* **DIRECTIONS**: Please reproduce, word for word, the lines below that begin with the line containing "Describe the element" and end with the line containing "at that location.", including both of those lines. Leave the pictures out of your answer.

[Records from a dataset]
-------

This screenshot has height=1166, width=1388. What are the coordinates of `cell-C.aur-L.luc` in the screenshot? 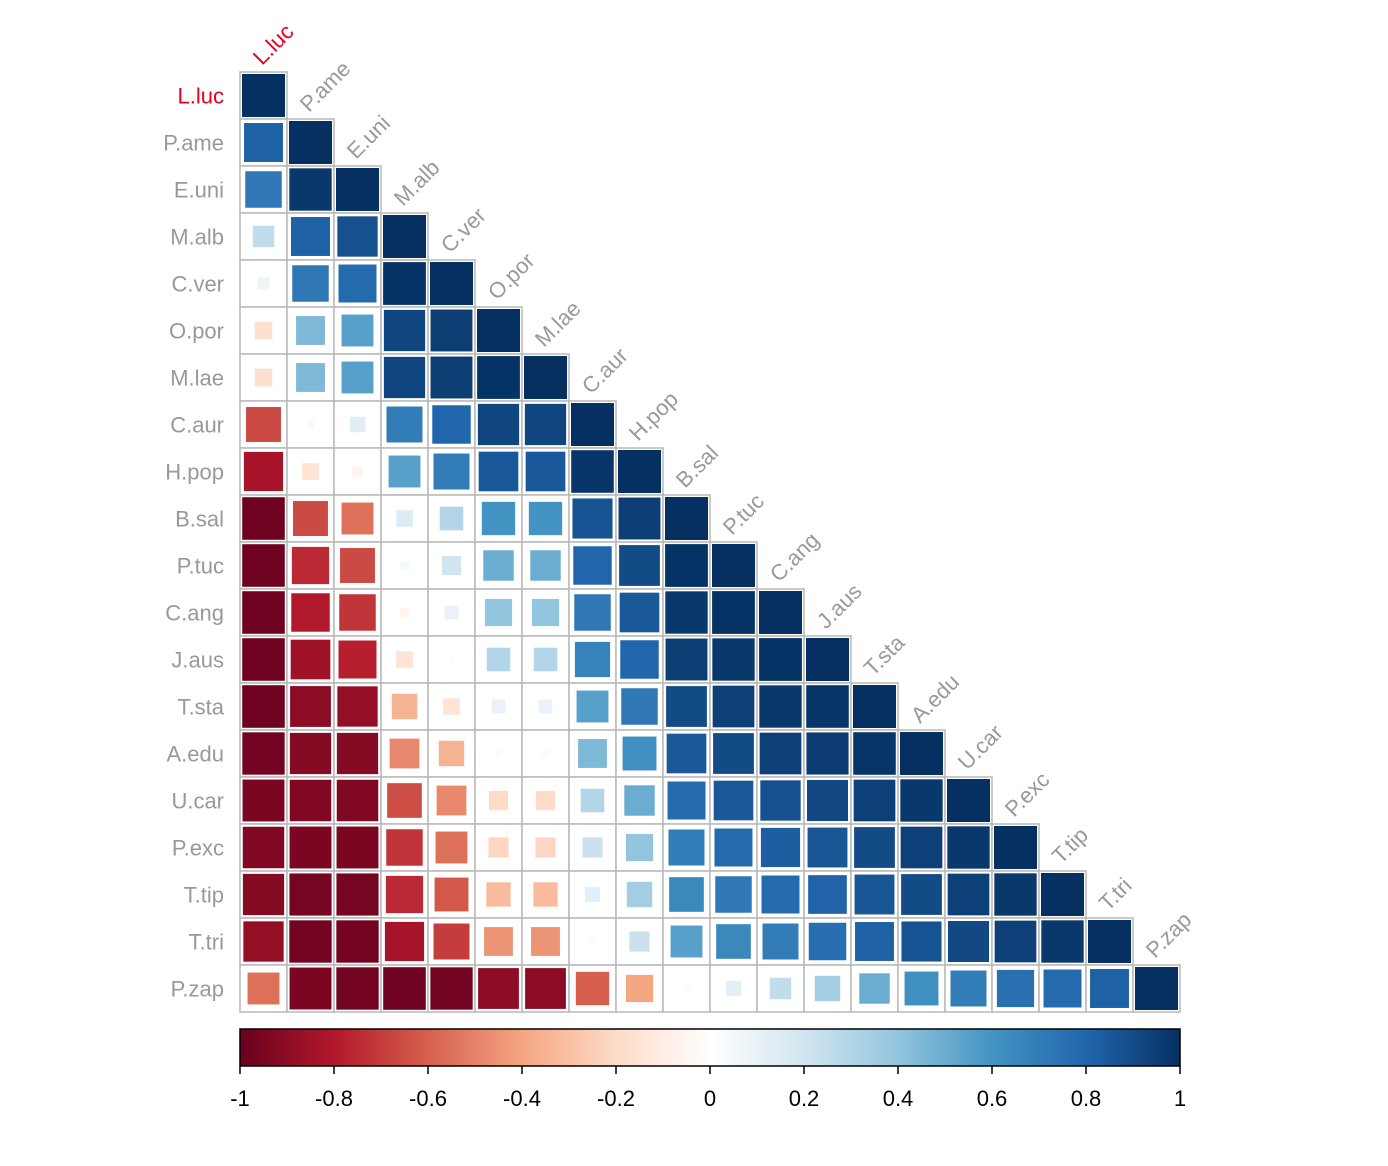 It's located at (264, 424).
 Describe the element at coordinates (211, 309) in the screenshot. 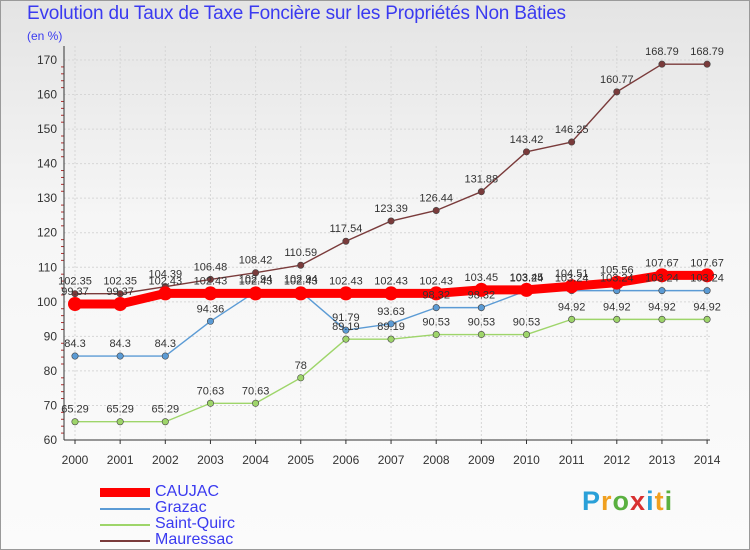

I see `data-label: 94.36` at that location.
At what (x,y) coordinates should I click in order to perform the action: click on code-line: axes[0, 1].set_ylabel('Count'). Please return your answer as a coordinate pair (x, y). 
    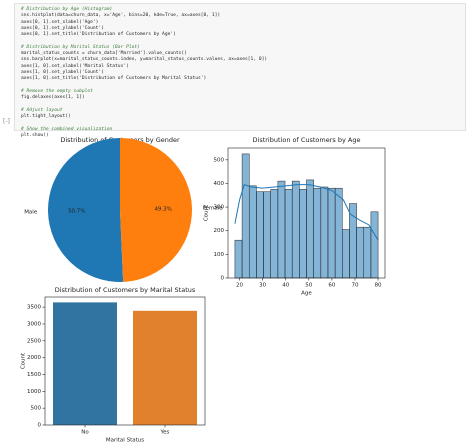
    Looking at the image, I should click on (62, 28).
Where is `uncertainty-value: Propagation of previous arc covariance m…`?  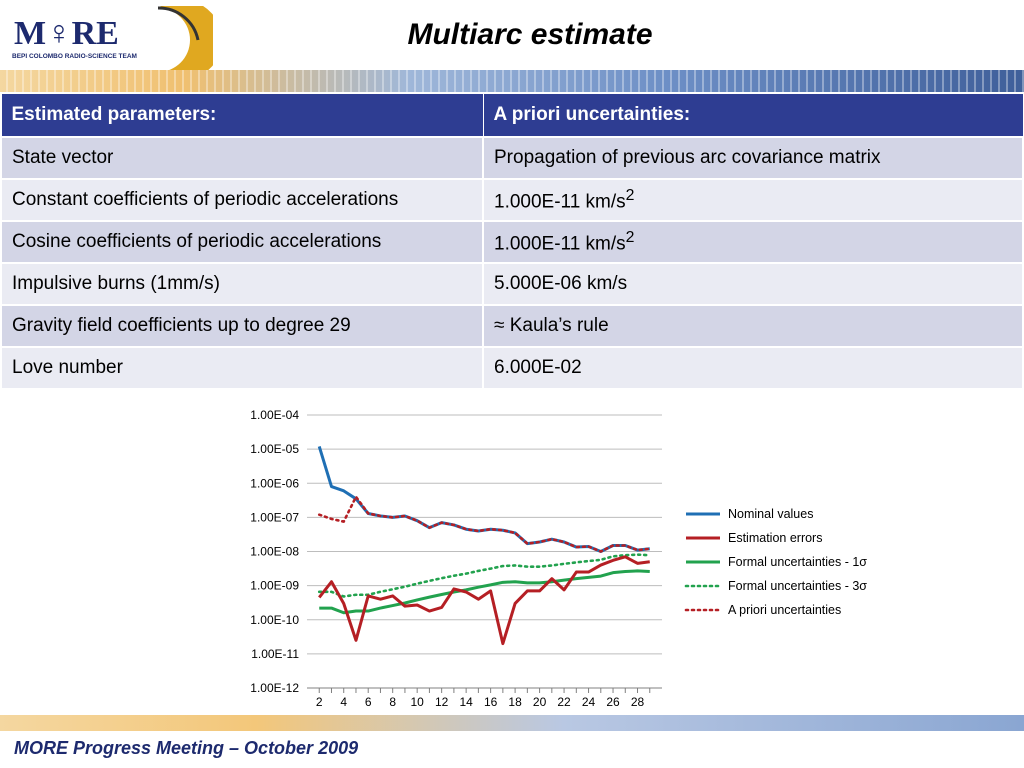 uncertainty-value: Propagation of previous arc covariance m… is located at coordinates (688, 158).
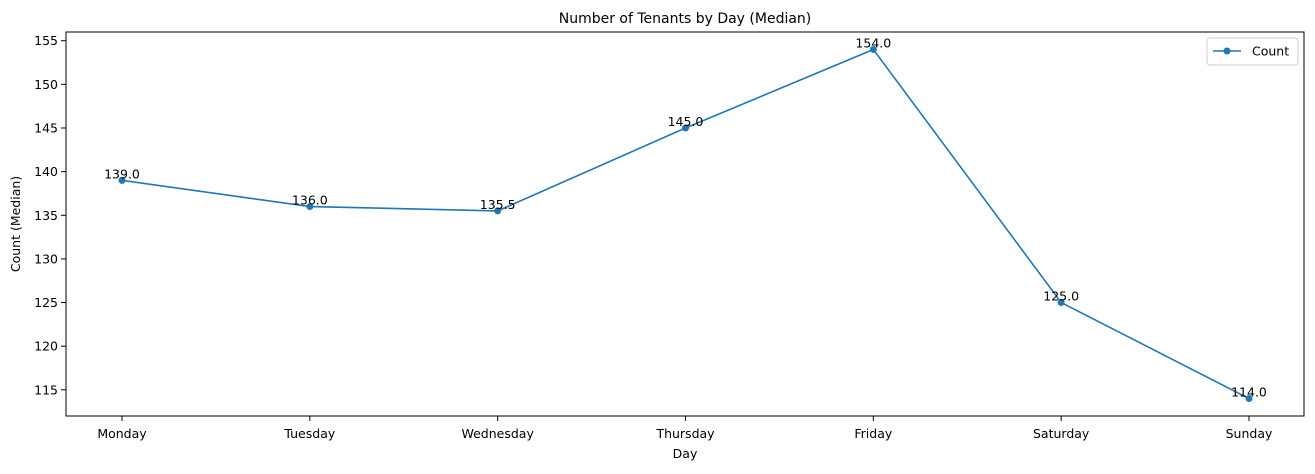  I want to click on data-point-label: 125.0, so click(1061, 296).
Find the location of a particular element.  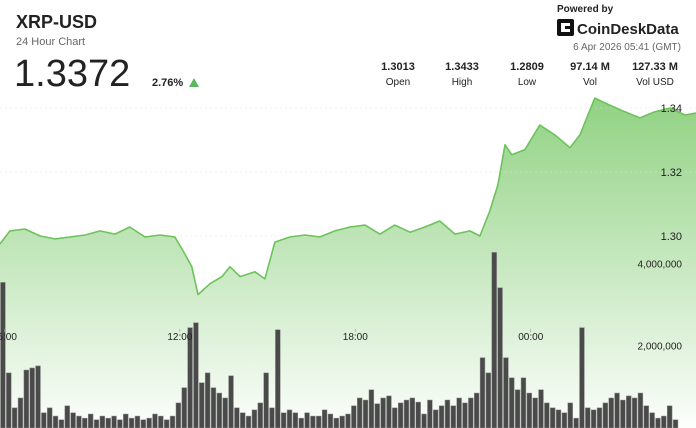

change: 2.76% is located at coordinates (168, 83).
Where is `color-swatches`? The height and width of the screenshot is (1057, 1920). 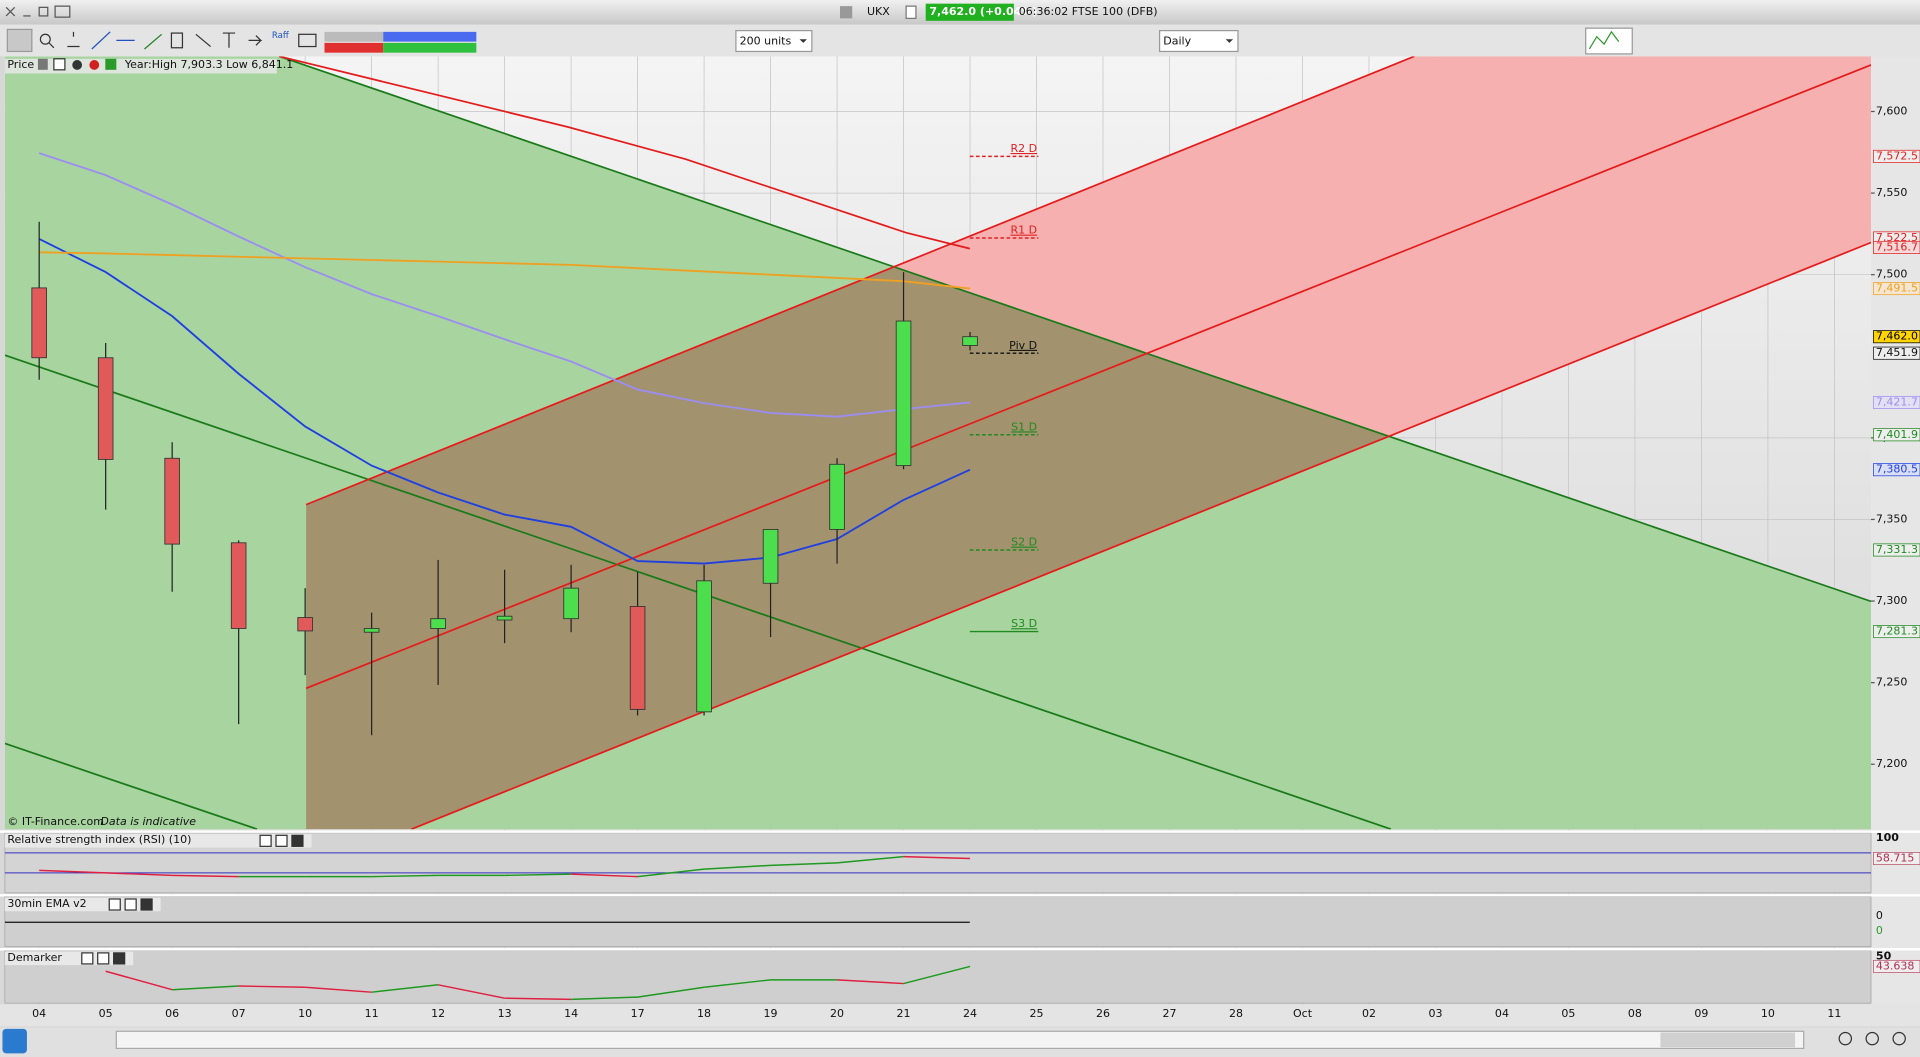
color-swatches is located at coordinates (400, 42).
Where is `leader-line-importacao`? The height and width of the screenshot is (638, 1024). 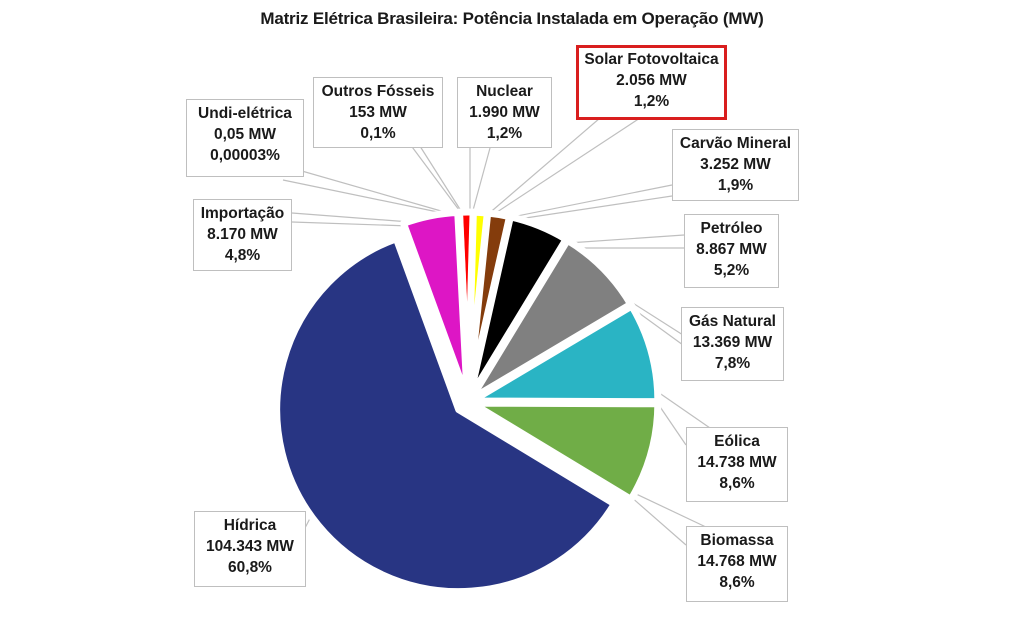 leader-line-importacao is located at coordinates (351, 218).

-------

* **EXERCISE SOLUTION**:
 Describe the element at coordinates (211, 309) in the screenshot. 

I see `data-label: 94.36` at that location.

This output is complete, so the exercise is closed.